ATIVIDADE SIMBÓLICA NA INFÂNCIA E ABORDAGENS DO TEATRO NO MEIO ESCOLAR: CONVERGÊNCIAS E INCOMPATIBILIDADES

SYMBOLIC ACTIVITY IN CHILDHOOD AND BOARDING OF THE THEATER IN THE SCHOOL ENVIRONMENT: CONVERGENCES AND INCOMPATIBILITIES

Vera Lúcia Bertoni dos Santos

(UFRGS)

Resumo

O artigo discute as relações entre a construção da representação teatral pela criança e a ação pedagógica relacionada à aprendizagem do teatro no meio escolar. Na discussão, parte-se de um apanhado das etapas evolutivas do processo de construção da atividade lúdica de caráter representativo, sob enfoque da teoria de Jean Piaget, e da análise de determinados procedimentos docentes, no âmbito da educação infantil, que caracterizam a abordagem do teatro e de outras formas lúdicas consideradas preliminares à sua aquisição. Na perspectiva que se busca enfatizar, a aprendizagem do teatro converge para o desenvolvimento da inteligência e para os avanços do processo de socialização na medida em que resulta da participação ativa e cooperativa da criança; e a ação pedagógica tende a aliar-se a esse processo na medida em que articula o exercício da capacidade de criação estética aos interesses coletivos.

Palavras-chave | atividade simbólica | teatro | ação pedagógica | educação infantil

Abstract

The article discusses the relations between the construction of the child’s theatrical representation and the pedagogical action related to the learning of the theater in the school environment. The discussion begins with a summary of the evolutionary stages of the process of construction of the playful activity of representative character (theory of Jean Piaget), and of the analysis of determined teaching procedures, in the scope of the childhood education. By this perspective, the learning of the theater converges to the development of the intelligence and the advances of the process of socialization; and the pedagogical action tends to enter into an alliance with this process.

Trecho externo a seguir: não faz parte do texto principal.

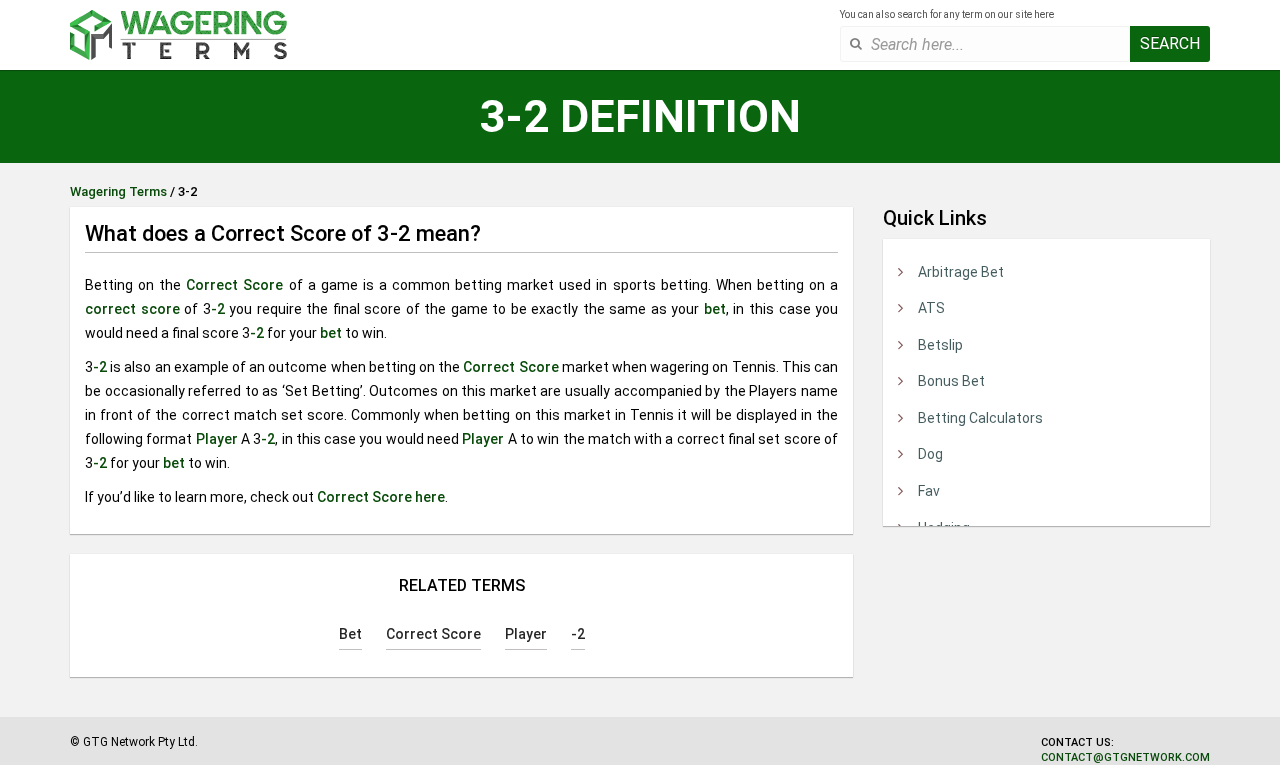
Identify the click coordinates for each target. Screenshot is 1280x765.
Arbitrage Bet (961, 272)
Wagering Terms (118, 191)
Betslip (940, 345)
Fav (929, 491)
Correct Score (234, 285)
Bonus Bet (951, 381)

Keywords | symbolic activity | theater | pedagogical action | childhood education


Como é que as crianças adquirem conhecimento sobre teatro? Quais são os reflexos da ação do adulto nesse processo? Essas questões motivaram uma investigação (2002) em que busquei conhecer o ponto de vista das crianças a respeito dos jogos de faz-de-conta e analisar a ação pedagógica relacionada à teatralidade na educação infantil. Retomo-as, neste momento, na intenção de compartilhar algumas idéias sobre o processo de construção da representação teatral na criança, e suas formas intermediárias, e problematizar os modelos de abordagem pedagógica do jogo e do teatro vigentes na escola.

A minha argumentação apóia-se na contribuição de Jean Piaget (1946, 1954) – referencial teórico bastante divulgado entre os educadores brasileiros, mas nem por isso suficientemente compreendido por muitos daqueles que se dizem dele “tributários”, ou por outros tantos que se entendem “aquém” ou “além” do seu domínio.

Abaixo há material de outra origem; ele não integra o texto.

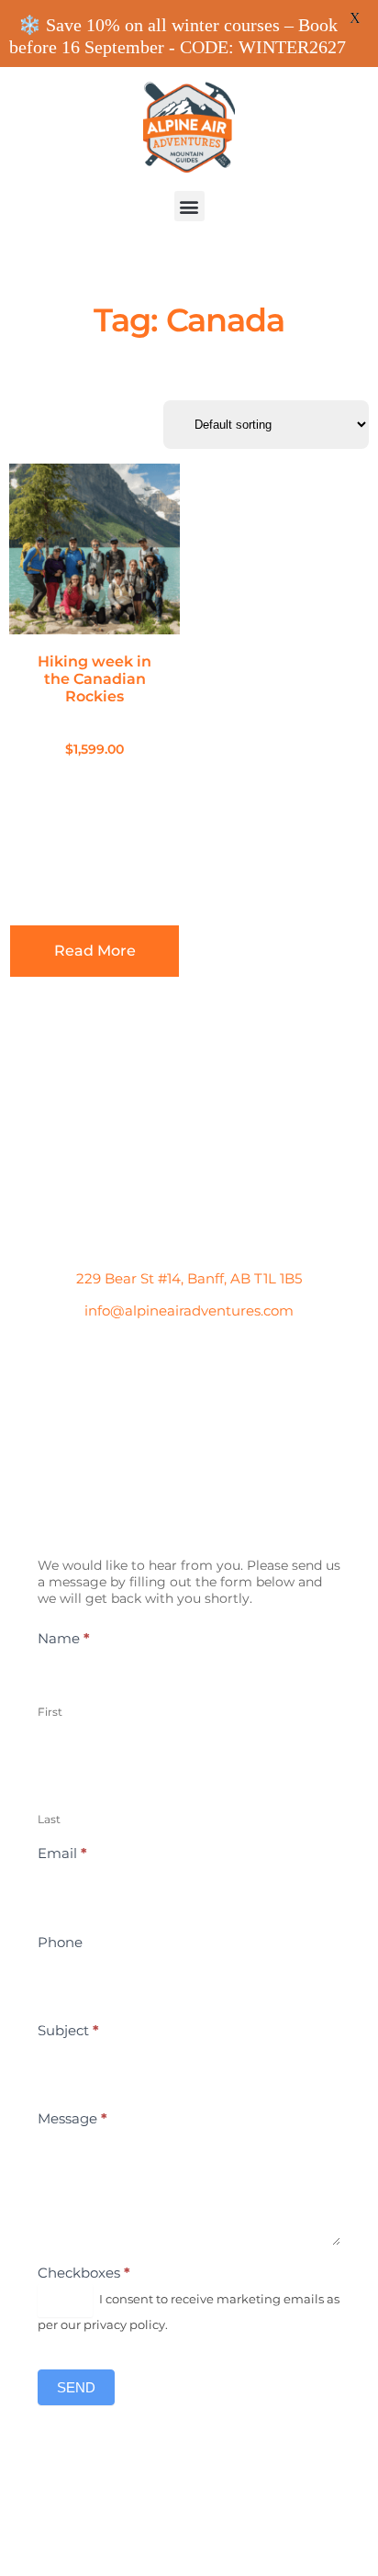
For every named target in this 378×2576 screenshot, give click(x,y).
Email (62, 1853)
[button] (189, 206)
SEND (76, 2387)
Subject (68, 2030)
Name (64, 1638)
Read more (95, 950)
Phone (60, 1942)
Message (72, 2118)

A busca de entendimento do processo de construção da capacidade representativa na criança, na perspectiva de Piaget, exige o “manuseio” de certos fundamentos da teoria, que nos permitem ampliar a compreensão das relações entre a evolução da atividade lúdica e o desenvolvimento da inteligência. Daí a necessária inclinação das considerações iniciais do meu texto no sentido mais “teórico” e, no seu decorrer, o esforço (comumente reiterado nas minhas tentativas de diálogo com professores ou demais interessados pelos temas relacionados à brincadeira infantil) de combinar teoria e prática na mesma reflexão.

O desenrolar da atividade representativa

Para Piaget, o sujeito nasce com determinada estrutura que lhe possibilita adaptar-se ao meio, ou, agir em relação aos objetos. Essa adaptação realiza-se a partir de um fator denominado equilibração, que compreende os mecanismos de acomodação e assimilação, correspondentes, de forma análoga e complementar, às condutas imitativas e lúdicas.

O acompanhamento da passagem da assimilação e da acomodação sensório-motoras (pré-simbólicas), próprias aos primórdios do desenvolvimento, para a assimilação e a acomodação representativas, relacionadas às etapas mais evoluídas do simbolismo, permite identificar inúmeras atividades que revelam a capacidade simbólica do ser humano.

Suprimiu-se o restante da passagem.